- WHAT IS REQUIRED -
Where the line holding "Where should I" appears, start copying, and continue exactly through the last line of the listing, skipping pictures.

- RECORDS SHOWN -
[Start of section]

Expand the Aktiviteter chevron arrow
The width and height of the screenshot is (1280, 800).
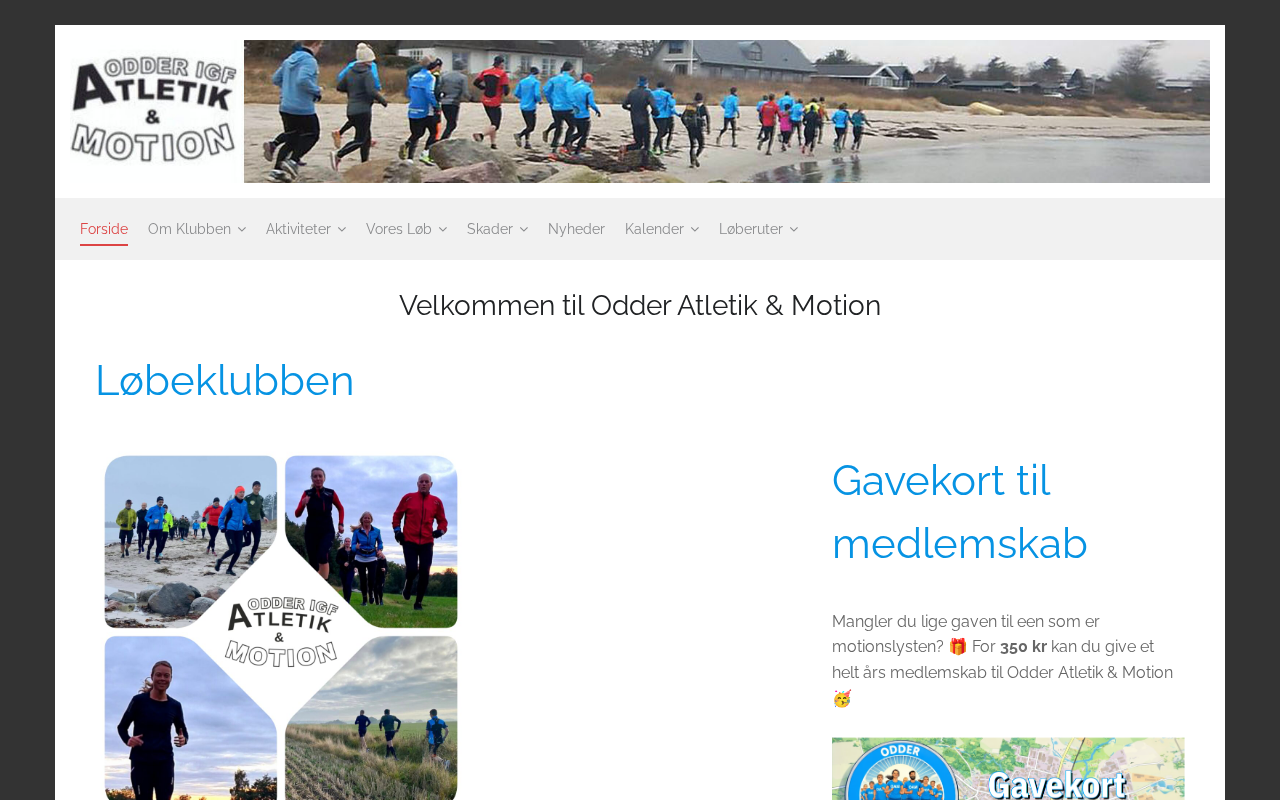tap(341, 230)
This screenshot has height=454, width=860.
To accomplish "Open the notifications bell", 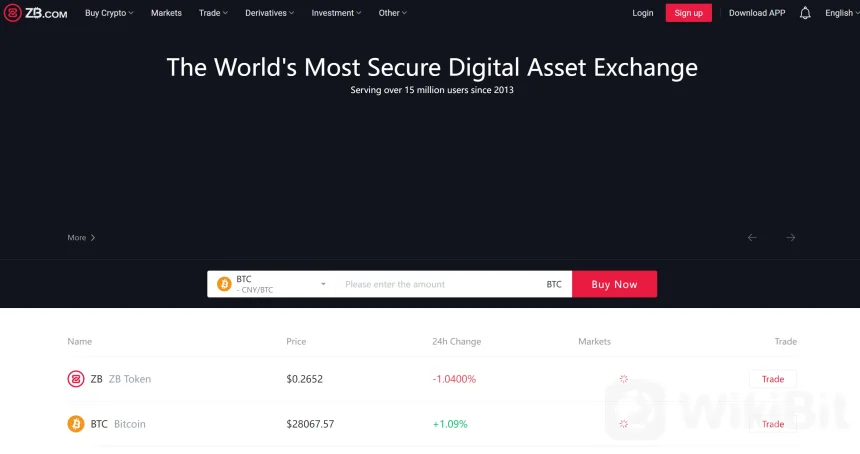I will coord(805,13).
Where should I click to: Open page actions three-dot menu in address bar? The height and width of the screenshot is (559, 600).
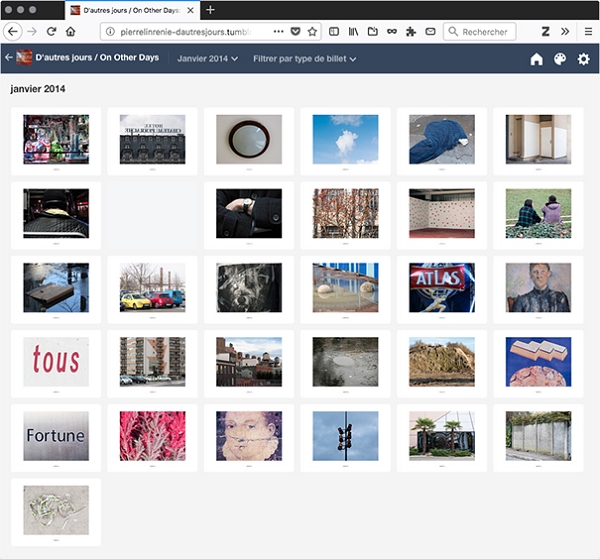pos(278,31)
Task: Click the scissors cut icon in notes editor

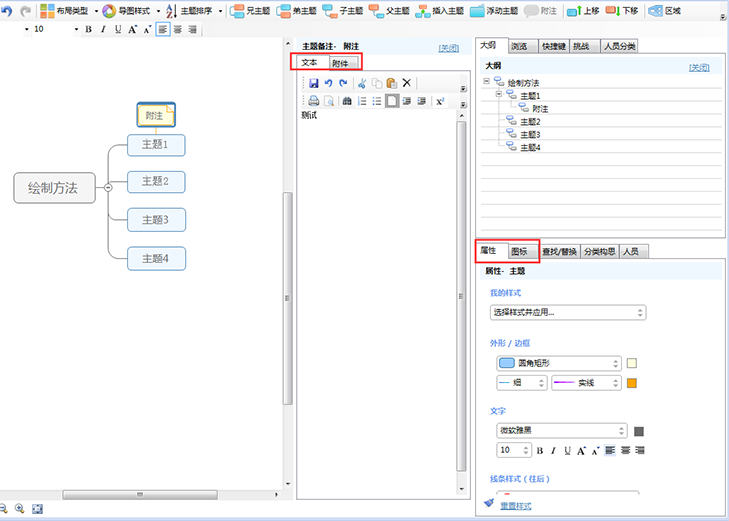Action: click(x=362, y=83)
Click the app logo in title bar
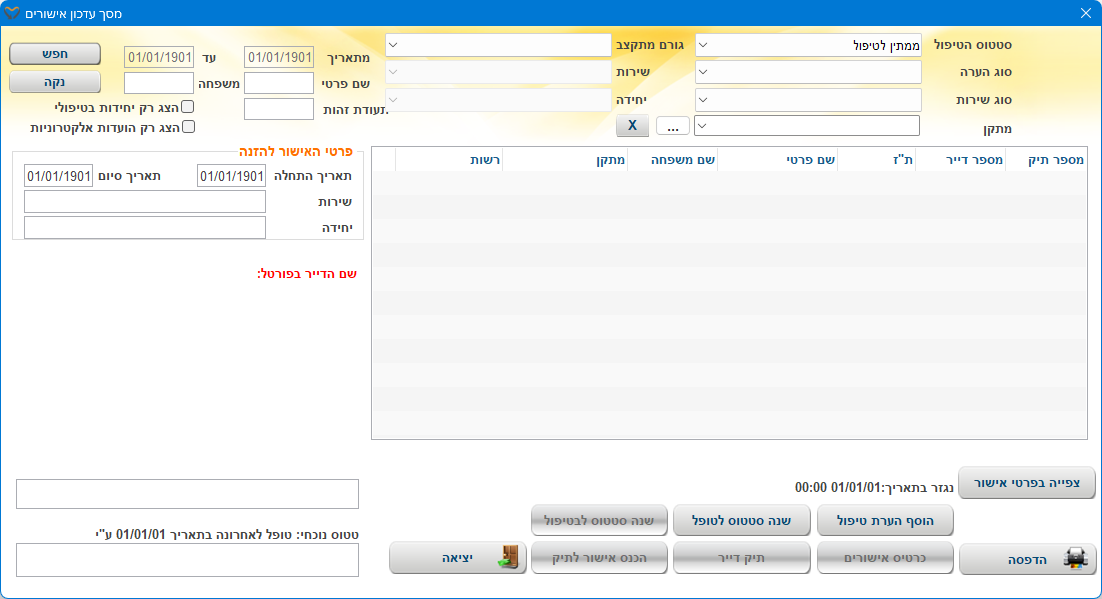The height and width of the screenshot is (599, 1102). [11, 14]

[End of section]

- WORKED SOLUTION -
Where should I click to: Open page actions three-dot menu in address bar? The height and width of the screenshot is (559, 600).
pos(278,31)
Task: Click the scissors cut icon in notes editor

Action: click(x=362, y=83)
Click the app logo in title bar
The height and width of the screenshot is (599, 1102). [11, 14]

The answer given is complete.